Data excerpts —
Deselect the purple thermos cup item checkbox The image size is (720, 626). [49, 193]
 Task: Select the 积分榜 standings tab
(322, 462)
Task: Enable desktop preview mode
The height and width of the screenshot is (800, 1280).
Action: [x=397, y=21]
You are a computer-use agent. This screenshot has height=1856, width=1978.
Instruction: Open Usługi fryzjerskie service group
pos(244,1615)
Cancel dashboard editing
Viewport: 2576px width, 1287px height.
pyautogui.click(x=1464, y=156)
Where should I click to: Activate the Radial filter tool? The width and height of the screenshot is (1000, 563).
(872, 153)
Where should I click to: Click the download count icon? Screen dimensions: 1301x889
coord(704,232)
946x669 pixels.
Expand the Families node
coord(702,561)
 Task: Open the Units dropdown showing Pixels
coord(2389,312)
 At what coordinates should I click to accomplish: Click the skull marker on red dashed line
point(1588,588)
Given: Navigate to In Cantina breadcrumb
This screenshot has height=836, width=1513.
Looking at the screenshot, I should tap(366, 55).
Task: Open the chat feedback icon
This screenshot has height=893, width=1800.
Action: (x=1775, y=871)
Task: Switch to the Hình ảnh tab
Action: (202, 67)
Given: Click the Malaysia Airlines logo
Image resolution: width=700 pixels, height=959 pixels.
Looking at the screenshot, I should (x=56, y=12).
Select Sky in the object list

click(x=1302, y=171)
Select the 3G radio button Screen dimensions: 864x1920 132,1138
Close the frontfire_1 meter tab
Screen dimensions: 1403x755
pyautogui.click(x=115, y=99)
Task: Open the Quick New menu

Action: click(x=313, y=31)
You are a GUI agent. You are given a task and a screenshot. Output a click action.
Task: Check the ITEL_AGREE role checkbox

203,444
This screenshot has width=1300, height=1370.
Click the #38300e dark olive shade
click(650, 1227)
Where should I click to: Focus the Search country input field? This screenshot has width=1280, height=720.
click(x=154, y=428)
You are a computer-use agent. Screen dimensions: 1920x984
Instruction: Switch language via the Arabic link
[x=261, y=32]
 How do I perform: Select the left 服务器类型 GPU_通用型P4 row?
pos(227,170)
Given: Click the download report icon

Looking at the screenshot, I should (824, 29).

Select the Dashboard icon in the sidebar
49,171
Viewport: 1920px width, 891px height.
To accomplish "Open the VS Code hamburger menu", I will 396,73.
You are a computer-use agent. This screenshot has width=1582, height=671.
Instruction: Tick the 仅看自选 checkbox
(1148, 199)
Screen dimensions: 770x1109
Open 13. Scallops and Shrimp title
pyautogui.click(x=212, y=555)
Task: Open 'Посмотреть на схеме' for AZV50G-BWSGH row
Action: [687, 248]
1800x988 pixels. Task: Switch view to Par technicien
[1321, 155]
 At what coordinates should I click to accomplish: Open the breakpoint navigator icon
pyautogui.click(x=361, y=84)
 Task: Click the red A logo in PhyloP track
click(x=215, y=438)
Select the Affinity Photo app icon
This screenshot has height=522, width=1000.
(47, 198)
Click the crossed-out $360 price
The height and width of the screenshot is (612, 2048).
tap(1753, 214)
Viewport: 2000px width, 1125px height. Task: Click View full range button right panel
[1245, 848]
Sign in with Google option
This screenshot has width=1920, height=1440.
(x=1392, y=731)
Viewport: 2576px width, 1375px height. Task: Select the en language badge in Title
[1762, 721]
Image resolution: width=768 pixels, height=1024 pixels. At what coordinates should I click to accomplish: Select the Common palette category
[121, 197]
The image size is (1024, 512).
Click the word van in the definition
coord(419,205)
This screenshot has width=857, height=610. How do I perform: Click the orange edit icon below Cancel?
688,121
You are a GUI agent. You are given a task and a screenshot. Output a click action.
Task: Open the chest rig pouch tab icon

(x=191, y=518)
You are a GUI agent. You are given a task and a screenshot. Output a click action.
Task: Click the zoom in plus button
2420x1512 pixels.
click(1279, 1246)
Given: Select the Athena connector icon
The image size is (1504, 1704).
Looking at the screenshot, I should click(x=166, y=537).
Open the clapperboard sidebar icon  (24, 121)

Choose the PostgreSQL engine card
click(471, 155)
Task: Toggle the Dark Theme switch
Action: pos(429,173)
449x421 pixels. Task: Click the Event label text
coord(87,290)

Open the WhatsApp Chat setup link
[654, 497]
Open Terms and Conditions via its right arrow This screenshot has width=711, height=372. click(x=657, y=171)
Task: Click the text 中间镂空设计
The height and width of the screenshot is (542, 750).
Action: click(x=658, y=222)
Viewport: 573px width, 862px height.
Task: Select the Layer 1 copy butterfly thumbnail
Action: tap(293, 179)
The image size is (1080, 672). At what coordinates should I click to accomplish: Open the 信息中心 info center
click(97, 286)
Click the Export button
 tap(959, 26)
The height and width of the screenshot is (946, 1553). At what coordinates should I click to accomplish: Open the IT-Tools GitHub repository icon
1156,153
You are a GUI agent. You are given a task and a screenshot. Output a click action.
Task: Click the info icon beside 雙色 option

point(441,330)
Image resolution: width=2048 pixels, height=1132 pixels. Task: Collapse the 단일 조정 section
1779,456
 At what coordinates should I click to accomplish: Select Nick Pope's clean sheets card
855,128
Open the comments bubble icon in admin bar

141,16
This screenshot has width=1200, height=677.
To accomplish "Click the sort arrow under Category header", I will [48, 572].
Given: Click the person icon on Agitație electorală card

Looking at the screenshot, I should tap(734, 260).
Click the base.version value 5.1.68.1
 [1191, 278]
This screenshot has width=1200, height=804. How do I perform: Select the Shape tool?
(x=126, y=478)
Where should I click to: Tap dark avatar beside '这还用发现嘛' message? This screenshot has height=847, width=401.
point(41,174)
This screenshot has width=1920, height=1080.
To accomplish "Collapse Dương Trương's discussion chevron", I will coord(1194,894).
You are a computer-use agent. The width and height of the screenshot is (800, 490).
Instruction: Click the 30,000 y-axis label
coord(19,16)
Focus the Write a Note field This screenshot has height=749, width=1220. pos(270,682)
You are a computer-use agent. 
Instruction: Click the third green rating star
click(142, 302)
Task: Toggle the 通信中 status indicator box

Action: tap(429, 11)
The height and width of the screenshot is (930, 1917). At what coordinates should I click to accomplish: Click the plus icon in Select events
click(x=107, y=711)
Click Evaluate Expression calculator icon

Task prompt —
Copy all of the data above line for line, with no changes.

Correct answer —
Deselect the purple thermos cup item checkbox The image size is (720, 626). [49, 193]
 Task: Select the 积分榜 standings tab
(322, 462)
Task: Enable desktop preview mode
The height and width of the screenshot is (800, 1280).
Action: [x=397, y=21]
You are a computer-use agent. This screenshot has height=1856, width=1978.
Instruction: Open Usługi fryzjerskie service group
pos(244,1615)
Cancel dashboard editing
Viewport: 2576px width, 1287px height.
pyautogui.click(x=1464, y=156)
Where should I click to: Activate the Radial filter tool? The width and height of the screenshot is (1000, 563).
(872, 153)
Where should I click to: Click the download count icon? Screen dimensions: 1301x889
coord(704,232)
946x669 pixels.
Expand the Families node
coord(702,561)
 Task: Open the Units dropdown showing Pixels
coord(2389,312)
 At what coordinates should I click to accomplish: Click the skull marker on red dashed line
point(1588,588)
Given: Navigate to In Cantina breadcrumb
This screenshot has height=836, width=1513.
Looking at the screenshot, I should tap(366, 55).
Task: Open the chat feedback icon
This screenshot has height=893, width=1800.
Action: (x=1775, y=871)
Task: Switch to the Hình ảnh tab
Action: (202, 67)
Given: Click the Malaysia Airlines logo
Image resolution: width=700 pixels, height=959 pixels.
Looking at the screenshot, I should (x=56, y=12).
Select Sky in the object list

click(x=1302, y=171)
Select the 3G radio button Screen dimensions: 864x1920 132,1138
Close the frontfire_1 meter tab
Screen dimensions: 1403x755
pyautogui.click(x=115, y=99)
Task: Open the Quick New menu

Action: click(x=313, y=31)
You are a GUI agent. You are given a task and a screenshot. Output a click action.
Task: Check the ITEL_AGREE role checkbox

203,444
This screenshot has width=1300, height=1370.
Click the #38300e dark olive shade
click(650, 1227)
Where should I click to: Focus the Search country input field? This screenshot has width=1280, height=720.
click(x=154, y=428)
You are a computer-use agent. Screen dimensions: 1920x984
Instruction: Switch language via the Arabic link
[x=261, y=32]
 How do I perform: Select the left 服务器类型 GPU_通用型P4 row?
pos(227,170)
Given: Click the download report icon

Looking at the screenshot, I should (824, 29).

Select the Dashboard icon in the sidebar
49,171
Viewport: 1920px width, 891px height.
To accomplish "Open the VS Code hamburger menu", I will 396,73.
You are a computer-use agent. This screenshot has width=1582, height=671.
Instruction: Tick the 仅看自选 checkbox
(1148, 199)
Screen dimensions: 770x1109
Open 13. Scallops and Shrimp title
pyautogui.click(x=212, y=555)
Task: Open 'Посмотреть на схеме' for AZV50G-BWSGH row
Action: [687, 248]
1800x988 pixels. Task: Switch view to Par technicien
[1321, 155]
 At what coordinates should I click to accomplish: Open the breakpoint navigator icon
pyautogui.click(x=361, y=84)
 Task: Click the red A logo in PhyloP track
click(x=215, y=438)
Select the Affinity Photo app icon
This screenshot has height=522, width=1000.
(47, 198)
Click the crossed-out $360 price
The height and width of the screenshot is (612, 2048).
tap(1753, 214)
Viewport: 2000px width, 1125px height. Task: Click View full range button right panel
[1245, 848]
Sign in with Google option
This screenshot has width=1920, height=1440.
(x=1392, y=731)
Viewport: 2576px width, 1375px height. Task: Select the en language badge in Title
[1762, 721]
Image resolution: width=768 pixels, height=1024 pixels. At what coordinates should I click to accomplish: Select the Common palette category
[121, 197]
The image size is (1024, 512).
Click the word van in the definition
coord(419,205)
This screenshot has width=857, height=610. How do I perform: Click the orange edit icon below Cancel?
688,121
You are a GUI agent. You are given a task and a screenshot. Output a click action.
Task: Open the chest rig pouch tab icon

(x=191, y=518)
You are a GUI agent. You are given a task and a screenshot. Output a click action.
Task: Click the zoom in plus button
2420x1512 pixels.
click(1279, 1246)
Given: Select the Athena connector icon
The image size is (1504, 1704).
Looking at the screenshot, I should click(x=166, y=537).
Open the clapperboard sidebar icon  (24, 121)

Choose the PostgreSQL engine card
click(471, 155)
Task: Toggle the Dark Theme switch
Action: pos(429,173)
449x421 pixels. Task: Click the Event label text
coord(87,290)

Open the WhatsApp Chat setup link
[654, 497]
Open Terms and Conditions via its right arrow This screenshot has width=711, height=372. click(x=657, y=171)
Task: Click the text 中间镂空设计
The height and width of the screenshot is (542, 750).
Action: click(x=658, y=222)
Viewport: 573px width, 862px height.
Task: Select the Layer 1 copy butterfly thumbnail
Action: tap(293, 179)
The image size is (1080, 672). At what coordinates should I click to accomplish: Open the 信息中心 info center
click(97, 286)
Click the Export button
 tap(959, 26)
The height and width of the screenshot is (946, 1553). At what coordinates should I click to accomplish: Open the IT-Tools GitHub repository icon
1156,153
You are a GUI agent. You are given a task and a screenshot. Output a click action.
Task: Click the info icon beside 雙色 option

point(441,330)
Image resolution: width=2048 pixels, height=1132 pixels. Task: Collapse the 단일 조정 section
1779,456
 At what coordinates should I click to accomplish: Select Nick Pope's clean sheets card
855,128
Open the comments bubble icon in admin bar

141,16
This screenshot has width=1200, height=677.
To accomplish "Click the sort arrow under Category header", I will [48, 572].
Given: Click the person icon on Agitație electorală card

Looking at the screenshot, I should tap(734, 260).
Click the base.version value 5.1.68.1
 [1191, 278]
This screenshot has width=1200, height=804. How do I perform: Select the Shape tool?
(x=126, y=478)
Where should I click to: Tap dark avatar beside '这还用发现嘛' message? This screenshot has height=847, width=401.
point(41,174)
This screenshot has width=1920, height=1080.
To accomplish "Collapse Dương Trương's discussion chevron", I will coord(1194,894).
You are a computer-use agent. The width and height of the screenshot is (800, 490).
Instruction: Click the 30,000 y-axis label
coord(19,16)
Focus the Write a Note field This screenshot has height=749, width=1220. pos(270,682)
You are a computer-use agent. 
Instruction: Click the third green rating star
click(142, 302)
Task: Toggle the 通信中 status indicator box

Action: tap(429, 11)
The height and width of the screenshot is (930, 1917). At what coordinates should I click to accomplish: Click the plus icon in Select events
click(x=107, y=711)
Click Evaluate Expression calculator icon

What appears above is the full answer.